Unstille Tage | Lebenlernen
Ist ja nicht so, als geschähe nix. Nur die Zeit ist so rasch geworden und die Worte fassen nicht mehr die Gedanken. Schreiben wollte ich und doch kann ich nicht, alles klingt verkehrt und falsch und unzutreffend, zumal ich anderes tun sollte: lernen, die Wohnung aufräumen und die Party am Samstag vorbereiten, sonst stehen wir alle da im Chaos der Handwerker und können noch nicht mal was essen.Ist so, daß viel geschieht, nur ich komme nicht hinterher. Vorgestern saß ich zwei Stunden mit der alkoholisierten und traumatisierten Nachbarin auf der Treppe, nachdem ich eigentlich schon den ganzen Tag weg gewesen war. Mich mit Studenten unterhalten, rumgeärgert, diskutiert, meine Prüfungsanmeldung vollzogen und mich mit einer Freundin getroffen. Gestern eine weitere Besprechung, Terminabstimmungen, Kopienanfertigungen, Aufbereitungen, Vorbereitungen für irgendwas, ich habe es schon vergessen, Telefonate mit Handwerkern, Vermietern, Nachbarn, mit der Mutter, die mich auf den nächsten Todesfall in der Familie vorbereitet. Alles geht durcheinander, alles will zuerst erzählt werden. Dazwischen warten Bücher, gelesen zu werden, Fakten erfaßt zu werden, Telefonate geführt zu werden. Wünschte ich mir in den ruhigeren Phasen mehr Aufregung, wünsche ich mich jetzt wieder heraus aus den Stromschnellen.

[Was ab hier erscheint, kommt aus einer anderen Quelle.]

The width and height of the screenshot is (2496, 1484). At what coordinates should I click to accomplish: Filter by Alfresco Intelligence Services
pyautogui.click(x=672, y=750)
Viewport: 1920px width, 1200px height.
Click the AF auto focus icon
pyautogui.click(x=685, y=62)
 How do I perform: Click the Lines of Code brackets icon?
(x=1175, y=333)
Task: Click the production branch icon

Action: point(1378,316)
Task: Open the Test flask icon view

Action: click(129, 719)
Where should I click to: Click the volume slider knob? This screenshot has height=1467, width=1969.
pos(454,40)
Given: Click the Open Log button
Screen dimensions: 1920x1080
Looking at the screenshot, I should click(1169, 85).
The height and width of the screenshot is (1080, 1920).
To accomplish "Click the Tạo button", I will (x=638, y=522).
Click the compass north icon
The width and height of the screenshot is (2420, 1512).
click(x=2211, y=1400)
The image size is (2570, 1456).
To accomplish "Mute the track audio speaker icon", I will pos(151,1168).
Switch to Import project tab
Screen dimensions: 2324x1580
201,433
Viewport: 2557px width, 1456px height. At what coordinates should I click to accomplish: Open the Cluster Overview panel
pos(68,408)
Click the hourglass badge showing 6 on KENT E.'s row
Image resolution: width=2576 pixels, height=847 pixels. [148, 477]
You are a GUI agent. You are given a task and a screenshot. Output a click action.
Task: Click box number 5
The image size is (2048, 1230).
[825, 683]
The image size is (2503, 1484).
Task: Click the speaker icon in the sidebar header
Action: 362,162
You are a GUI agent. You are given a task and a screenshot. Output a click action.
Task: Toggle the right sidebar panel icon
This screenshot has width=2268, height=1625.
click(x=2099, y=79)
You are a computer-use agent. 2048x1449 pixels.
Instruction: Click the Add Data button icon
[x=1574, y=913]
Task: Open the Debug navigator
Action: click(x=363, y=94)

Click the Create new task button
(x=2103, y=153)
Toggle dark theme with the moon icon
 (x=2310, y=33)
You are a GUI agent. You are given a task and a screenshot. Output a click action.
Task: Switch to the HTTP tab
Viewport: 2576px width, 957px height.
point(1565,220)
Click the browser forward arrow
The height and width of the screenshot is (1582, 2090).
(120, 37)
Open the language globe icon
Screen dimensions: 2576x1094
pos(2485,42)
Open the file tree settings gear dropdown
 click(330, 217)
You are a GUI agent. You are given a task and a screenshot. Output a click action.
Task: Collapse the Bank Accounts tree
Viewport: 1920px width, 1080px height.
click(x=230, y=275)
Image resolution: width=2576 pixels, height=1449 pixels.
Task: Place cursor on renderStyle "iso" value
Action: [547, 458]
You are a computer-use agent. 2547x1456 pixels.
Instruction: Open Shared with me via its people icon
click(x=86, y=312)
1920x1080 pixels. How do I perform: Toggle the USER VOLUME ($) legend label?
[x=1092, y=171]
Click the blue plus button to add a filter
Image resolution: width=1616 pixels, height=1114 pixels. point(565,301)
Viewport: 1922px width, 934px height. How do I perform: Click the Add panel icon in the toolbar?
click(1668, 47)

Verzeiht mir, liebe Leser, also bitte meine Absenz und vielleicht Gedankenlosigkeit. Kann sein, daß ich die nächsten Tage noch etwas stiller werde, der Juli ist ein Monat voller Panik und danach kommen zwei Monate Prüfungen. Bis Oktober läuft das neolog also nur auf Sparflamme, denke ich.
Die Bar wird bis dahin natürlich geöffnet sein.


Es steht ohnehin
Spareflamen Sie ruhig, bis Sie wieder Beduerfnis, Zeit und vor allem Wichtiges erledigt haben.
Bis dahin: bonne chance!!
Das Sommerloch
Zwischendurch melde ich mich natürlich auch, allein schon, um die Kommentare abzuarbeiten, es wird nur spärlicher sein.
Vielen Dank für das vorgeschossene Verständnis also.